It was also the Beatles' final single before McCartney announced his departure from the band.
Both the “Let It Be” album and the US single "The Long and Winding Road" were released after McCartney's announced departure from and the subsequent break-up of the band.
It was a Paul McCartney song, but credited to the Lennon/McCartney songwriting team, although Lennon was often disparaging about the song, as he was about much of McCarney’s work at times.
McCartney said he had the idea of "Let It Be" after he had a dream about his mother (who passed away when McCartney was 14) during the tense period surrounding the sessions for The Beatles ("the White Album") in 1968.

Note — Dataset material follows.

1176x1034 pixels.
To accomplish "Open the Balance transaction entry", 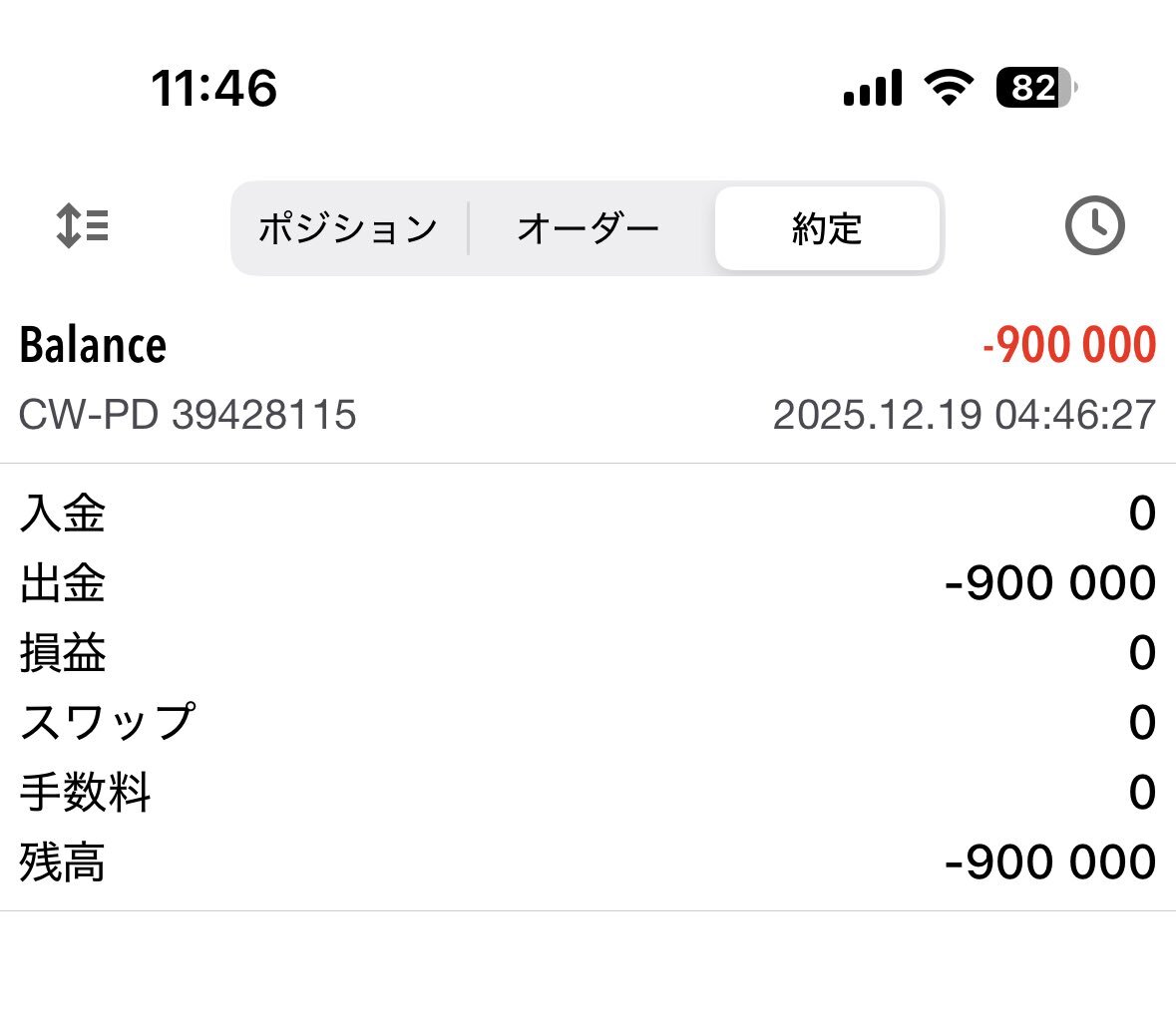I will (x=93, y=346).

McCartney later said: "It was great to visit with her again. I felt very blessed to have that dream. So that got me writing 'Let It Be'."
In a later interview he said about the dream that his mother had told him, "It will be all right, just let it be."
When asked if the phrase "Mother Mary" in the song referred to the Mother of Jesus, McCartney has typically replied that listeners can interpret the song however they like.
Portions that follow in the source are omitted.